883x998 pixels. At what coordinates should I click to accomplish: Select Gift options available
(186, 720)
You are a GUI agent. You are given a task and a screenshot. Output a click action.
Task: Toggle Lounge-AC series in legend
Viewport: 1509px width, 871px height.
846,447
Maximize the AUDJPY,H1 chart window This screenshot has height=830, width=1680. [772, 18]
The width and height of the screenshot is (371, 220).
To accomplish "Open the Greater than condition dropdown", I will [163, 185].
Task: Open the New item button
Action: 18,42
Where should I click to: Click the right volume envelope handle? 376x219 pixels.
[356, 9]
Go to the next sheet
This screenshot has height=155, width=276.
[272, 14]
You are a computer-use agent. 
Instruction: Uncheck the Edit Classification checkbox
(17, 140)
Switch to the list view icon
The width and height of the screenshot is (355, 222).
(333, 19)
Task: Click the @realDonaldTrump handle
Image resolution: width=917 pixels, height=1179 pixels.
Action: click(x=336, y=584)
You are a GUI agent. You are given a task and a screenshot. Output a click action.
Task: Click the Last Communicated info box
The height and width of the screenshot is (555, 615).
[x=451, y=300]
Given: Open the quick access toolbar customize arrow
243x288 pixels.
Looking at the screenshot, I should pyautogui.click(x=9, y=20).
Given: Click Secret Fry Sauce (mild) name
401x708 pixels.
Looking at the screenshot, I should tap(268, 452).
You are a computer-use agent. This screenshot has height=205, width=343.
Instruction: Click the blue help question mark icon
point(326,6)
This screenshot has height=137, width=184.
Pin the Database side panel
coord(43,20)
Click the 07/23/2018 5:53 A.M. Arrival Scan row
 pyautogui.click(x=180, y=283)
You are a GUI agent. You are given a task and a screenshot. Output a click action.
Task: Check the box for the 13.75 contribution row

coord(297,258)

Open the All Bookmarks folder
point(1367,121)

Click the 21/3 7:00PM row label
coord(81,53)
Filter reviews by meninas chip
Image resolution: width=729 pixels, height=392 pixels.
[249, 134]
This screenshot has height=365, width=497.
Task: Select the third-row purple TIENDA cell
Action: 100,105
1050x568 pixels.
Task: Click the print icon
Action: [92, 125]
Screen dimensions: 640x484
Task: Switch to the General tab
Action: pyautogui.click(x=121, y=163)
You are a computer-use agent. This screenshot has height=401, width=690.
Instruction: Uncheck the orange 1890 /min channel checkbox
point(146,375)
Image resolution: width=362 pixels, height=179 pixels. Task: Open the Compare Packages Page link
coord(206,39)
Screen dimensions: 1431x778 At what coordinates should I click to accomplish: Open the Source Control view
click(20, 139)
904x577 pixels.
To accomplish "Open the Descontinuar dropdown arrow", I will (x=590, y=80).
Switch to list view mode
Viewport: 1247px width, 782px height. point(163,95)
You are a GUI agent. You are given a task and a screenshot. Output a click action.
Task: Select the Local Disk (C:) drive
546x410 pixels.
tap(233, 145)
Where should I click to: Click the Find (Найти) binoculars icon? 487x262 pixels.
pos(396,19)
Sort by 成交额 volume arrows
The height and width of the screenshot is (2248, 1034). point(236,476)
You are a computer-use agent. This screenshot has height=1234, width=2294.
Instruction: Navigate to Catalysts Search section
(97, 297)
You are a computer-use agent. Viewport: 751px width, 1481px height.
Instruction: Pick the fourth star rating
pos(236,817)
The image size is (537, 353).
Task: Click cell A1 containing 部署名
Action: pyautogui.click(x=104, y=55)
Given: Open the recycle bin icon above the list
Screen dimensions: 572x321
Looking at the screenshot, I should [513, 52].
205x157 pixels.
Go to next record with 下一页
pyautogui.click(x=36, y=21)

## [Goal]
Rewrite all of the material above, swapping every "computer-use agent" for "desktop automation agent" and leaving everything else untouched.

## [Solution to this problem]
883x998 pixels. At what coordinates should I click to accomplish: Select Gift options available
(186, 720)
You are a GUI agent. You are given a task and a screenshot. Output a click action.
Task: Toggle Lounge-AC series in legend
Viewport: 1509px width, 871px height.
846,447
Maximize the AUDJPY,H1 chart window This screenshot has height=830, width=1680. [772, 18]
The width and height of the screenshot is (371, 220).
To accomplish "Open the Greater than condition dropdown", I will [163, 185].
Task: Open the New item button
Action: 18,42
Where should I click to: Click the right volume envelope handle? 376x219 pixels.
[356, 9]
Go to the next sheet
This screenshot has height=155, width=276.
[272, 14]
You are a desktop automation agent. 
Instruction: Uncheck the Edit Classification checkbox
(17, 140)
Switch to the list view icon
The width and height of the screenshot is (355, 222).
(333, 19)
Task: Click the @realDonaldTrump handle
Image resolution: width=917 pixels, height=1179 pixels.
Action: click(x=336, y=584)
You are a GUI agent. You are given a task and a screenshot. Output a click action.
Task: Click the Last Communicated info box
The height and width of the screenshot is (555, 615).
[x=451, y=300]
Given: Open the quick access toolbar customize arrow
243x288 pixels.
Looking at the screenshot, I should pyautogui.click(x=9, y=20).
Given: Click Secret Fry Sauce (mild) name
401x708 pixels.
Looking at the screenshot, I should tap(268, 452).
You are a desktop automation agent. This screenshot has height=205, width=343.
Instruction: Click the blue help question mark icon
point(326,6)
This screenshot has height=137, width=184.
Pin the Database side panel
coord(43,20)
Click the 07/23/2018 5:53 A.M. Arrival Scan row
 pyautogui.click(x=180, y=283)
You are a GUI agent. You are given a task and a screenshot. Output a click action.
Task: Check the box for the 13.75 contribution row

coord(297,258)

Open the All Bookmarks folder
point(1367,121)

Click the 21/3 7:00PM row label
coord(81,53)
Filter reviews by meninas chip
Image resolution: width=729 pixels, height=392 pixels.
[249, 134]
This screenshot has height=365, width=497.
Task: Select the third-row purple TIENDA cell
Action: 100,105
1050x568 pixels.
Task: Click the print icon
Action: [92, 125]
Screen dimensions: 640x484
Task: Switch to the General tab
Action: pyautogui.click(x=121, y=163)
You are a desktop automation agent. This screenshot has height=401, width=690.
Instruction: Uncheck the orange 1890 /min channel checkbox
point(146,375)
Image resolution: width=362 pixels, height=179 pixels. Task: Open the Compare Packages Page link
coord(206,39)
Screen dimensions: 1431x778 At what coordinates should I click to accomplish: Open the Source Control view
click(20, 139)
904x577 pixels.
To accomplish "Open the Descontinuar dropdown arrow", I will (x=590, y=80).
Switch to list view mode
Viewport: 1247px width, 782px height. point(163,95)
You are a GUI agent. You are given a task and a screenshot. Output a click action.
Task: Select the Local Disk (C:) drive
546x410 pixels.
tap(233, 145)
Where should I click to: Click the Find (Найти) binoculars icon? 487x262 pixels.
pos(396,19)
Sort by 成交额 volume arrows
The height and width of the screenshot is (2248, 1034). point(236,476)
You are a desktop automation agent. This screenshot has height=1234, width=2294.
Instruction: Navigate to Catalysts Search section
(97, 297)
You are a desktop automation agent. Viewport: 751px width, 1481px height.
Instruction: Pick the fourth star rating
pos(236,817)
The image size is (537, 353).
Task: Click cell A1 containing 部署名
Action: pyautogui.click(x=104, y=55)
Given: Open the recycle bin icon above the list
Screen dimensions: 572x321
Looking at the screenshot, I should [513, 52].
205x157 pixels.
Go to next record with 下一页
pyautogui.click(x=36, y=21)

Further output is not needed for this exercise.